Rocket: Efficient and Scalable All-Pairs Computations on Heterogeneous Platforms

TL;DR

This paper introduces Rocket, a scalable and efficient framework for all-pairs computations on heterogeneous platforms, leveraging hierarchical caching, dynamic load balancing, and asynchronous processing to achieve high performance and scalability.

Contribution

Rocket's novel approach combines hierarchical caching, divide-and-conquer, and dynamic work-stealing to improve data reuse and scalability in all-pairs computations across diverse hardware.

Findings

Achieves excellent efficiency and scalability up to 96 GPUs.

Obtains super-linear speedups due to distributed cache.

Demonstrates effectiveness on real-world applications in various domains.

Abstract

All-pairs compute problems apply a user-defined function to each combination of two items of a given data set.
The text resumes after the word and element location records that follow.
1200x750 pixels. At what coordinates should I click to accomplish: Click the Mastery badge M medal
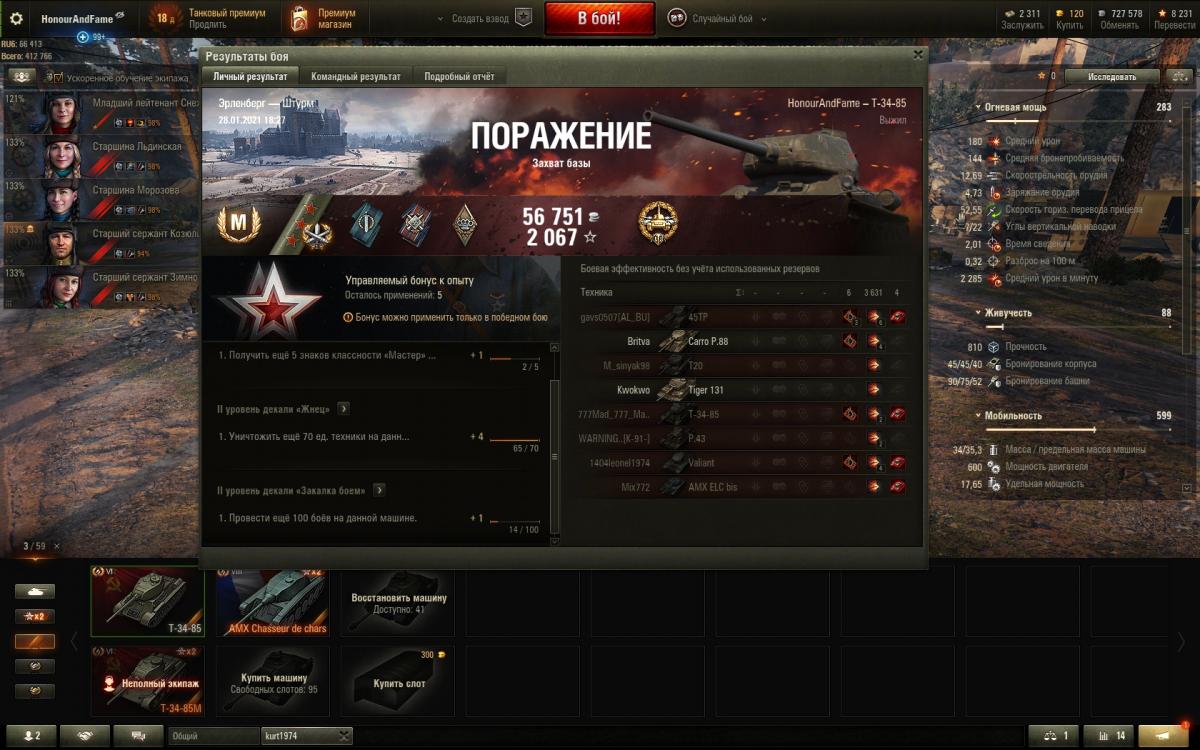click(239, 224)
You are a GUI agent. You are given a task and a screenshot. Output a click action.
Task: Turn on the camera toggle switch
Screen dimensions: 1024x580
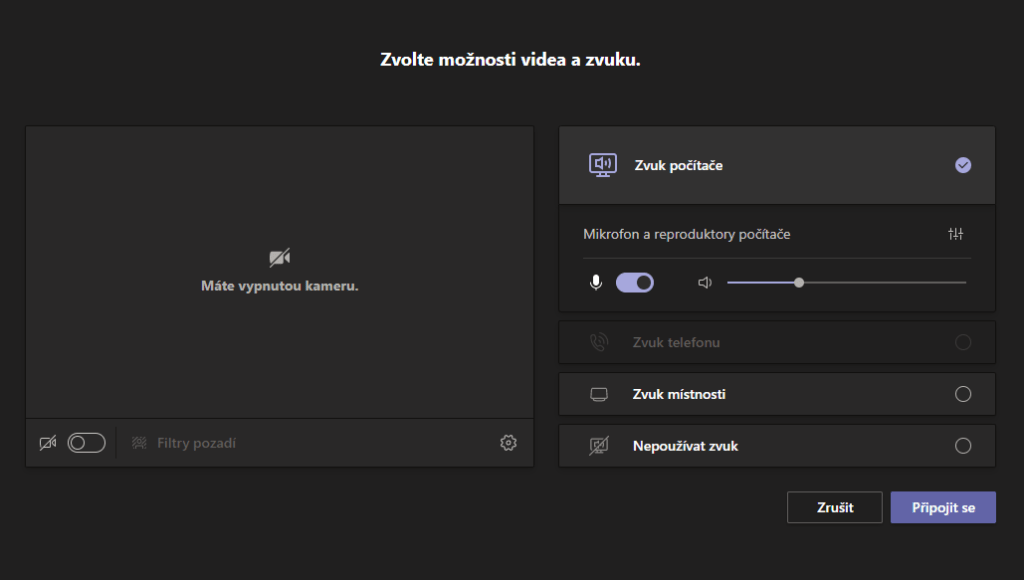tap(86, 443)
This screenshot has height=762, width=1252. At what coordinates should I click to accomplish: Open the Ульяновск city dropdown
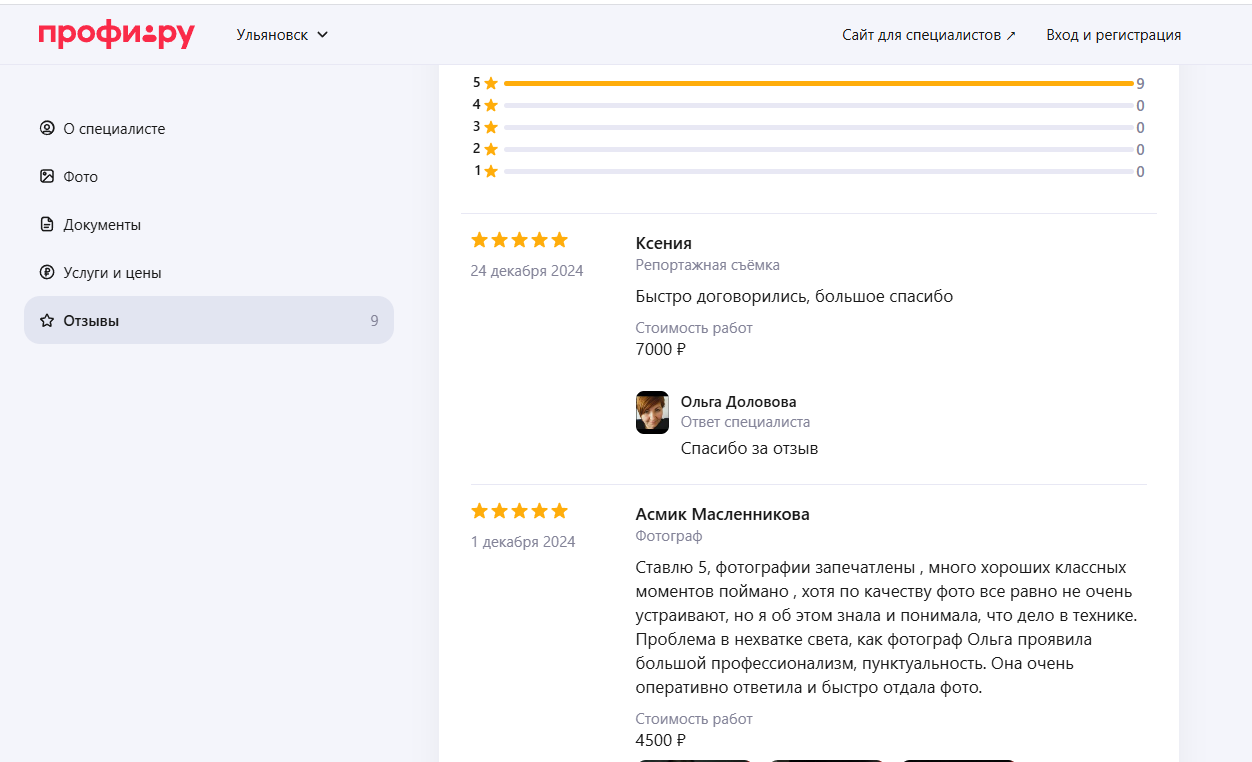pyautogui.click(x=272, y=35)
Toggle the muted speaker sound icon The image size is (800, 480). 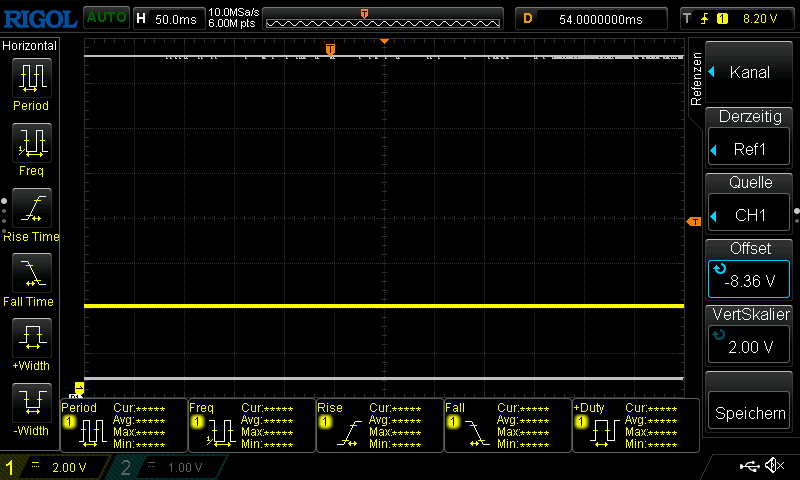(x=774, y=466)
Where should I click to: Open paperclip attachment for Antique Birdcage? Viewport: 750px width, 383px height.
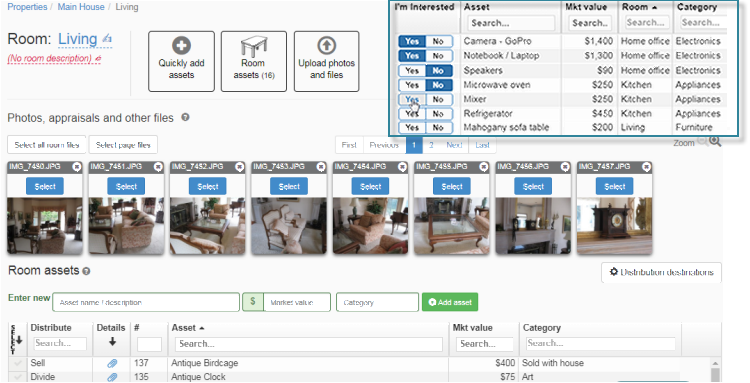click(112, 363)
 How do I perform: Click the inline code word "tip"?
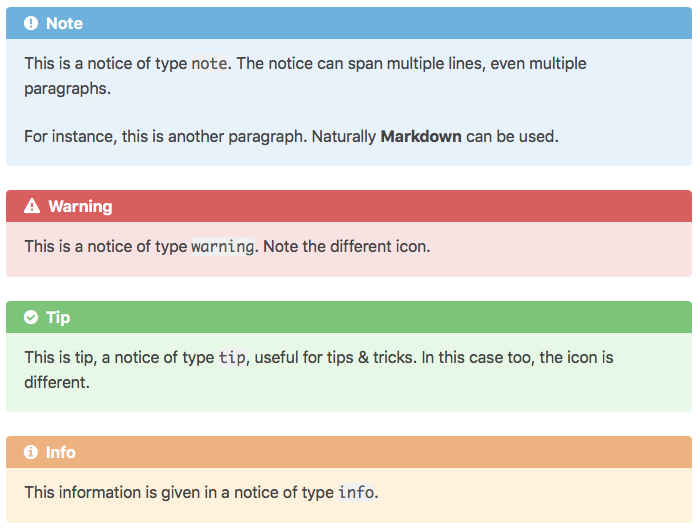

Although these problems present an abundance of parallelism, data reuse must be exploited to achieve good performance. Several researchers considered this problem, either resorting to partial replication with static work distribution or dynamic scheduling with full replication. In contrast, we present a solution that relies on hierarchical multi-level software-based caches to maximize data reuse at each level in the distributed memory hierarchy, combined with a divide-and-conquer approach to exploit data locality, hierarchical work-stealing to dynamically balance the workload, and asynchronous processing to maximize resource utilization. We evaluate our solution using three real-world applications (from digital forensics, localization microscopy, and bioinformatics) on different platforms (from a desktop machine to a supercomputer). Results shows excellent efficiency and scalability when scaling to 96 GPUs, even obtaining super-linear speedups due to a distributed cache.